El consentimiento: un pilar no siempre sólido en el ámbito laboral

Ante la falta de necesidad contractual, muchas empresas podrían pensar en el consentimiento del empleado como la llave maestra. Sin embargo, el RGPD exige que este consentimiento sea libre, específico, informado e inequívoco. En el contexto de una relación laboral, caracterizada por un inherente desequilibrio entre las partes, demostrar que el consentimiento ha sido otorgado de forma verdaderamente «libre» es un desafío mayúsculo. ¿Puede un trabajador negarse a facilitar su número personal para un grupo de trabajo sin temor a represalias o a ser visto como un elemento no colaborativo? La AEPD ha mostrado un criterio restrictivo al respecto, entendiendo que esta presión ambiental puede viciar el consentimiento.

La resolución contra LVMH Iberia es un claro exponente de esta doctrina. La empresa no pudo acreditar la existencia de un consentimiento válido de la trabajadora, quien, además, había manifestado su voluntad expresa de no seguir utilizando su dispositivo personal para fines laborales. La inclusión posterior en el grupo de WhatsApp constituyó, por tanto, un tratamiento de datos ilícito por carecer de una base jurídica que lo amparase. No basta con una aceptación tácita o una no negativa. Se requiere una acción afirmativa por parte del empleado, y la empresa debe ser capaz de acreditar que obtuvo ese consentimiento de manera válida, sin coacciones y para una finalidad concreta.


Las consecuencias de una práctica no meditada

Las sanciones impuestas por la AEPD no son anecdóticas. Se fundamentan en la vulneración de principios básicos del RGPD. Primero, se infringe el principio de licitud, lealtad y transparencia (artículo 5.1.a) al tratar datos sin una base jurídica sólida. Segundo, se puede vulnerar el principio de minimización de datos (artículo 5.1.c), si se utilizan datos personales que no son estrictamente necesarios para el fin perseguido. Y tercero, se atenta contra la integridad y confidencialidad de los datos (artículo 5.1.f) y las medidas de seguridad (artículo 32), al utilizar una plataforma que, aunque segura, no es una herramienta corporativa controlada por la empresa, exponiendo la información a riesgos adicionales.

La sanción a LVMH, graduada considerando factores como su volumen de negocio pero también la negligencia en la actuación, envía un mensaje claro: la comodidad operativa no puede prevalecer sobre el derecho fundamental a la protección de datos.

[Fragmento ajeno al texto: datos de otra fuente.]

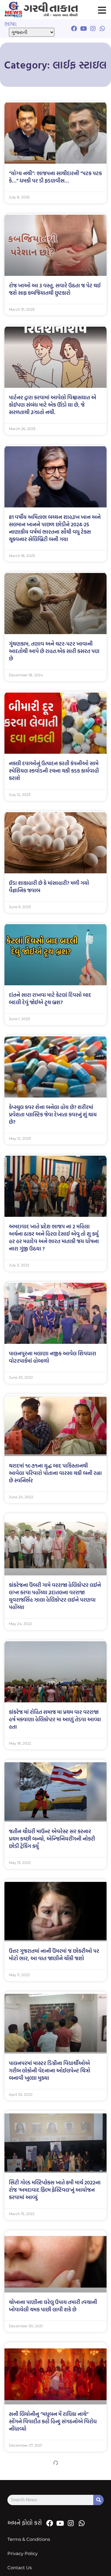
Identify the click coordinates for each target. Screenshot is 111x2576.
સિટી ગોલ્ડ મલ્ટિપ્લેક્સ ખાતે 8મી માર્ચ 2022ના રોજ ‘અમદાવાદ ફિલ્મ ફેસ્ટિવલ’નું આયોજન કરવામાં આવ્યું (55, 2189)
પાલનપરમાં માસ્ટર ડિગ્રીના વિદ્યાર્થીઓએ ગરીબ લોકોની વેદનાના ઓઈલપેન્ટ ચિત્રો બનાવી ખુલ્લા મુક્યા (49, 2070)
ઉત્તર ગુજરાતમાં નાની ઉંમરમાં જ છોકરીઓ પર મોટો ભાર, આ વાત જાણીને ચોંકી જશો (54, 1954)
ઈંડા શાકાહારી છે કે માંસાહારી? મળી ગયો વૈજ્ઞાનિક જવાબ (49, 886)
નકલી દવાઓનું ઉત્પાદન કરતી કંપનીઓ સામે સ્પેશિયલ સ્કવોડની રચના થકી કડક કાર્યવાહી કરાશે (54, 770)
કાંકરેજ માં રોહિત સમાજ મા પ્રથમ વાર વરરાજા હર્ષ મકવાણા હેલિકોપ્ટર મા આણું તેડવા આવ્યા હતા (55, 1719)
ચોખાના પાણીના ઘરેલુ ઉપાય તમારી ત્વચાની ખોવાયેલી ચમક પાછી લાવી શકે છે (53, 2305)
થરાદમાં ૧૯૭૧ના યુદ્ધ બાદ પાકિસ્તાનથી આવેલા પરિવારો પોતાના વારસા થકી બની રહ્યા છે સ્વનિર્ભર (55, 1473)
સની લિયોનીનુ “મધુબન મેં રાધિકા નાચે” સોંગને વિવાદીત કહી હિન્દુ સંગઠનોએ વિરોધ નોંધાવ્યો (53, 2421)
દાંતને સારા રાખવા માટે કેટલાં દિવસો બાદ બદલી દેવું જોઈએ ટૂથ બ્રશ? (50, 998)
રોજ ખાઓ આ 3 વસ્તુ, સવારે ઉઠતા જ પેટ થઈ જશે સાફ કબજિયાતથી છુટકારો (55, 289)
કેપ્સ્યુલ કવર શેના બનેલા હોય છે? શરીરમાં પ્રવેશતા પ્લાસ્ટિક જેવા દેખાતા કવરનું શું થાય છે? (53, 1114)
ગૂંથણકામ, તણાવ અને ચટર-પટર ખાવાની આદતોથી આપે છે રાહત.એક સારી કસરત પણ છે (54, 651)
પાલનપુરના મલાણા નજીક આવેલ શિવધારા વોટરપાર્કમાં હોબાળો (52, 1357)
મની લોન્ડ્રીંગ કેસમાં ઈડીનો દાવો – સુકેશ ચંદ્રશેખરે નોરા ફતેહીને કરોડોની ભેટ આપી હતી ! (55, 2541)
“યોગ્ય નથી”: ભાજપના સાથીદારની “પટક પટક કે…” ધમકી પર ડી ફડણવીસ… (55, 177)
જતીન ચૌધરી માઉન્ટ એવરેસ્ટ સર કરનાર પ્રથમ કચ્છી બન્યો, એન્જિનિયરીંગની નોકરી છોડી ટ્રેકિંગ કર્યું (52, 1838)
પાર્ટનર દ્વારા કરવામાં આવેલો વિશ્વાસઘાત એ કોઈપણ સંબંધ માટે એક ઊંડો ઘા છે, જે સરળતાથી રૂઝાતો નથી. (52, 404)
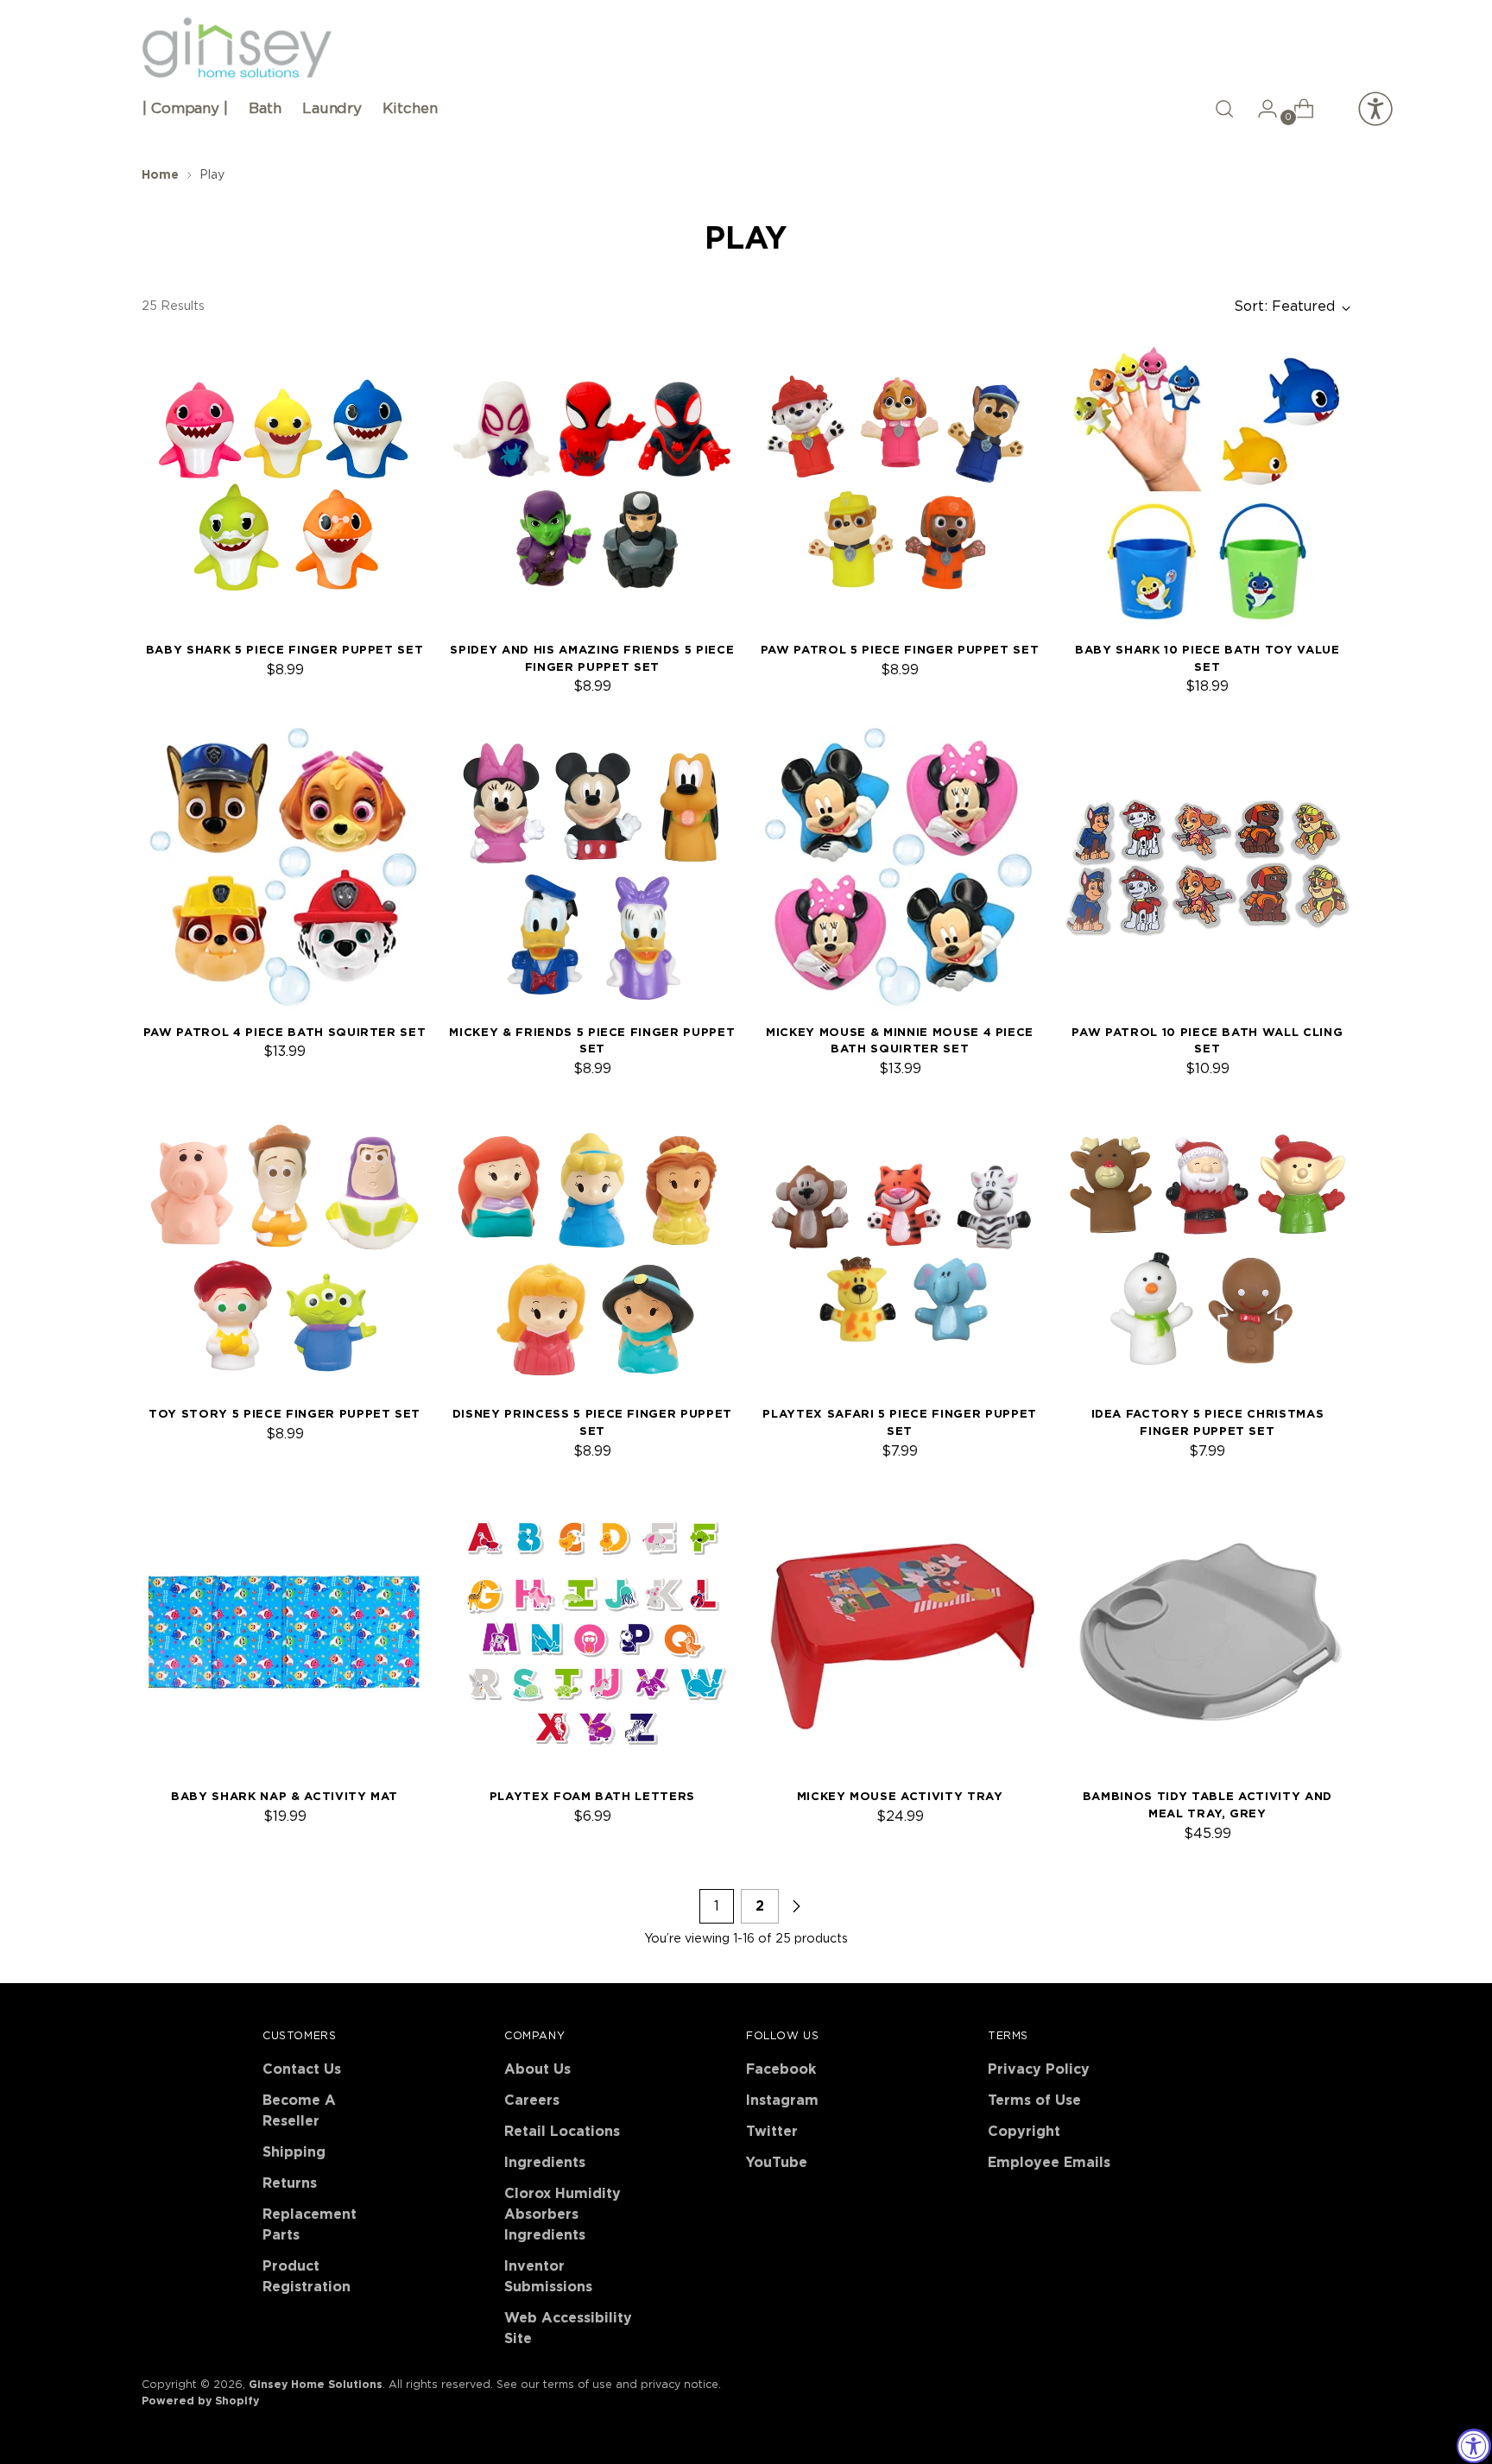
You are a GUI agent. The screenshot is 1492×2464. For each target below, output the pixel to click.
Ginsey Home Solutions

En definitiva, la digitalización de las comunicaciones laborales es un camino sin retorno, pero debe transitarse con las debidas garantías. La solución no pasa por demonizar la tecnología, sino por implementar políticas internas claras. La provisión de herramientas corporativas, como teléfonos de empresa, o el uso de plataformas de mensajería diseñadas para el entorno profesional que no expongan datos personales, son alternativas prudentes. Cuando esto no sea posible, es imperativo articular un procedimiento riguroso para la obtención de un consentimiento expreso, informado y, sobre todo, genuinamente libre, que dignifique la relación laboral y respete los derechos fundamentales de quienes la integran.